How is mecab able to return results so quickly despite not loading everything in memory like vibrato? It seems like it doesn't take any memory when I use mecab, whereas vibrato takes 1 GB memory to cache everything before being able to tokenize
Describe the solution you'd like
Could we use a faster serde framework like rkyv ? According to the benchmarks, it's a lot faster than bincode
According to the rkyv docs, it says
It’s similar to other zero-copy deserialization frameworks such as Cap’n Proto and FlatBuffers. However, while the former have external schemas and heavily restricted data types, rkyv allows all serialized types to be defined in code and can serialize a wide variety of types that the others cannot. Additionally, rkyv is designed to have little to no overhead, and in most cases will perform exactly the same as native types.
Not sure if there's any other way to speed it up? Could we somehow parallelize deserialization?
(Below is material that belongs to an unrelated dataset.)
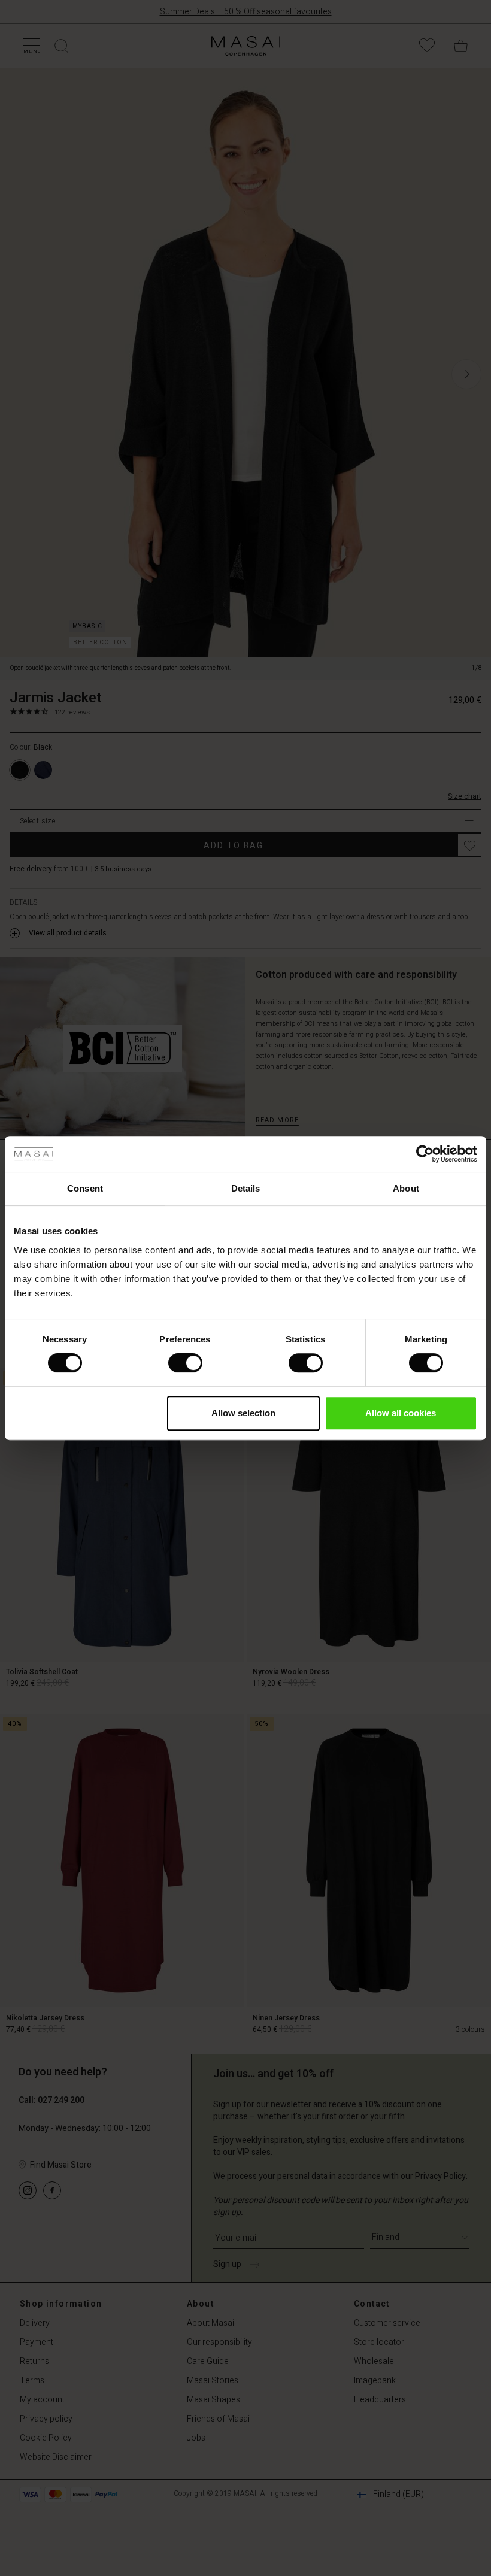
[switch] (185, 1362)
Describe alternatives you've considered
Apparently bincode is slow for structs that use Vec and byte slices, and the recommendation is to use serde_bytes
The features such as
pub struct UnkEntry {
pub cate_id: u16,
pub left_id: u16,
pub right_id: u16,
pub word_cost: i16,
pub feature: String,
}
pub struct WordFeatures {
features: Vec<String>,
}
are stored as strings, maybe they can be stored as Vec<u8>
instead?
Additional context
I'm using vibrato version 0.5.1
And here are the compiled dictionary sizes
> du -sh system.dic.zst
291M system.dic.zst
> du -sh system.dic
988M system.dic